Navy SEALS are the best trained military men on the planet — in every skill except giving media interviews.
|Dave Cooper – Navy SEAL Foundation|
The Virginian-Pilot newspaper reported on Friday that Dave Cooper, president of the Navy SEAL Foundation, has been placed on administrative leave following a recent interview mishap.
Cooper is a highly-decorated former SEAL who retired last year and had been leading the non-profit foundation that assists Navy SEALS and their families for only one month.
According to the Virginian-Pilot, Cooper is under fire because of an interview he gave to U.S. News and World Report in which he was questioned about his former outfit the Navy Special Warfare Development Group (aka DEVGRU) and popularly known as “SEAL Team Six.”
The U.S. News article quotes Cooper saying some cheeky things about his fellow SEALS, e.g. that they have “a tendency to break the rules and a healthy disrespect for authority” and he appears to endorse a book by fellow-former SEAL Matt Bissonnnette. The article suggests that he thinks while the book “spilled classified information with dangerous effects” at least the authors “beat out other senior officers from spilling the same story without the same accuracy.” We note that those phrases are the article author’s, however, and not quotes from Cooper.
Apparently some people were unhappy enough with Cooper to put him on administrative leave (although the Foundation declined to comment about personnel matters.) But Cooper confirmed that he was on ice in an e-mail exchange with the Virginian-Pilot. In explaining himself he makes the following assertions:
* The article is a “gross misrepresentation of what (he) said”
* The article was supposed to focus on the Navy SEAL Foundation (which is barely mentioned in the piece)
* He was told he would have an opportunity to review and approve his quotes before publication (which did not happen)

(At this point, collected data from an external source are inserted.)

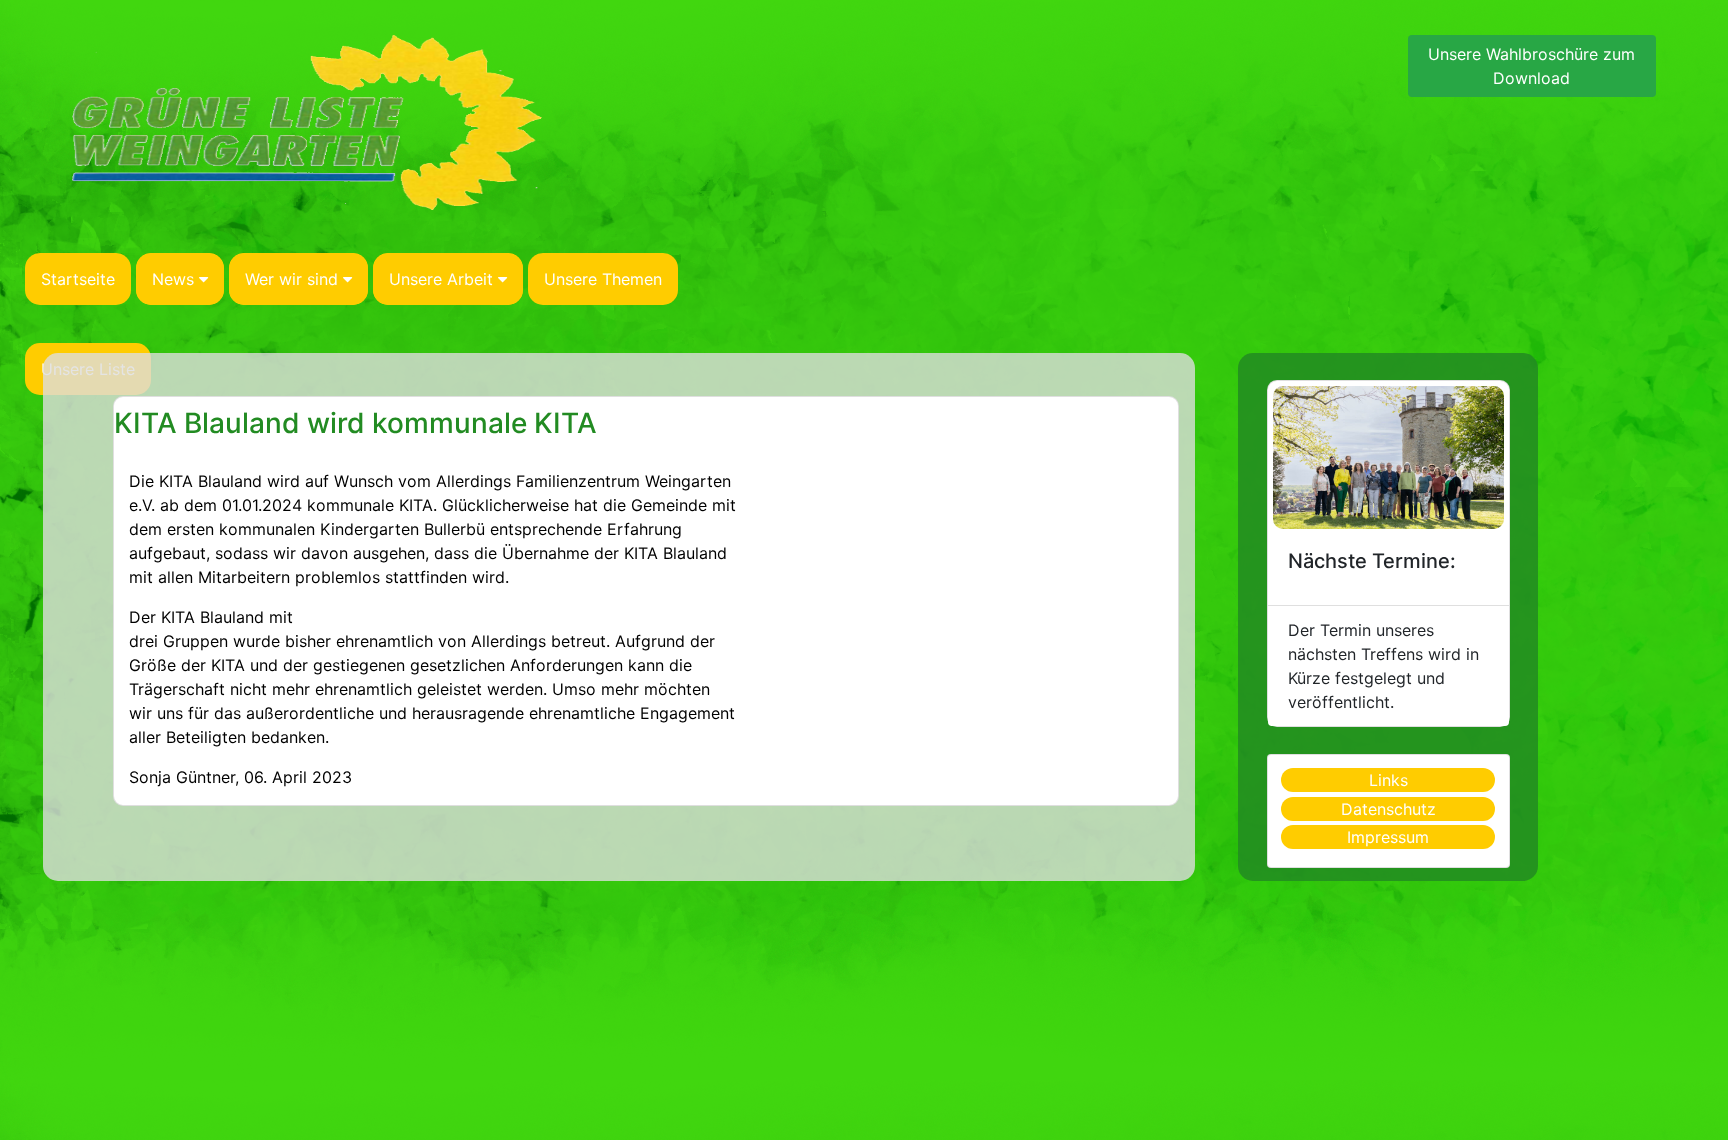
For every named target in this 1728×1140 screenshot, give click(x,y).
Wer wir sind (291, 279)
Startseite (78, 279)
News (173, 279)
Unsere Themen (603, 279)
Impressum (1388, 837)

As a result, Cooper says he spoke “casually and perhaps carelessly” and at times “in jest.”
He says that some of the comments attributed to him were not made by him at all but says that his actual comments were “simply too glib, perhaps even too arrogant.”
U.S. News & World Report says its story was “accurately reported” adding that they “have no further comment.”
There are dozens of lessons to be learned from this incident. Here are a few:
* Cooper needed more training before facing live fire from a reporter. It is understandable how someone who has distinguished himself in battle would be fearless about simply chatting up a reporter (Cooper reportedly holds the Silver Star, six Bronze Stars and a chest full of other medals) — but this is a new world for him with real (albeit bureaucratic) dangers.
* The SEAL Foundation needed a better prepared public relations person to assist Cooper. A pro could have told him that a national news organization is going to be much more interested in Cooper’s past job than in his present one running a non-profit. His expectations should have been more realistic. A pro would have told him not to allow himself to speak casually and carelessly — and would have called a time out for some course correction if Cooper veered off message. An experienced hand would have known that it was most unlikely for a reporter to offer to clear quotes in advance – if there was such an offer — he should have gotten it in writing. And a pro would have recorded the session so that if Cooper were badly taken out of context they would have been able to prove it.
* U.S. News could learn a few lessons too. We think it is unseemly for a news organization to flatly state that “we will have no further comment” on anything. We suspect they don’t want to get into a fight (of any kind) with Cooper — and would like the issue to go away. But “no further comment” sounds mighty defensive.
It should be stressed that even the worst reading of Cooper’s comments make them pretty mild stuff. Compared to the mis-steps of people much more accustomed to dealing with the press — his remarks strike us as well below anything which would merit him losing his job. The country and the Navy SEAL Foundation need men like Cooper and we are sure he will have absorbed the lessons of his encounter with the media. The retired Master Chief could certainly master the skill of doing media interviews — he just needs a little more training and some patience from his bosses.